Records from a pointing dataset
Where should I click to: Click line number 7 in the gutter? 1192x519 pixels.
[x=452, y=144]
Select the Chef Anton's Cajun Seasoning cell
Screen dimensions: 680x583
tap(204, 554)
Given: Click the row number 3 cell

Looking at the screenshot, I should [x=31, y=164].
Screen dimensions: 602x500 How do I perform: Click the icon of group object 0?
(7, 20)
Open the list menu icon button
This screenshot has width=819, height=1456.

* * *

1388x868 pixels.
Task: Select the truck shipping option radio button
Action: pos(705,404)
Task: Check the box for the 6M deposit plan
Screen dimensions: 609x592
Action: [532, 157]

**WORK TO DO:**
Reproduce the lines from the one containing "Task: Check the box for the 6M deposit plan" through the one containing "Action: [532, 157]", inclusive, keeping the requests and shifting every coordinate in the answers up by 121.

**EXERCISE RESPONSE:**
Task: Check the box for the 6M deposit plan
Screen dimensions: 609x592
Action: [653, 278]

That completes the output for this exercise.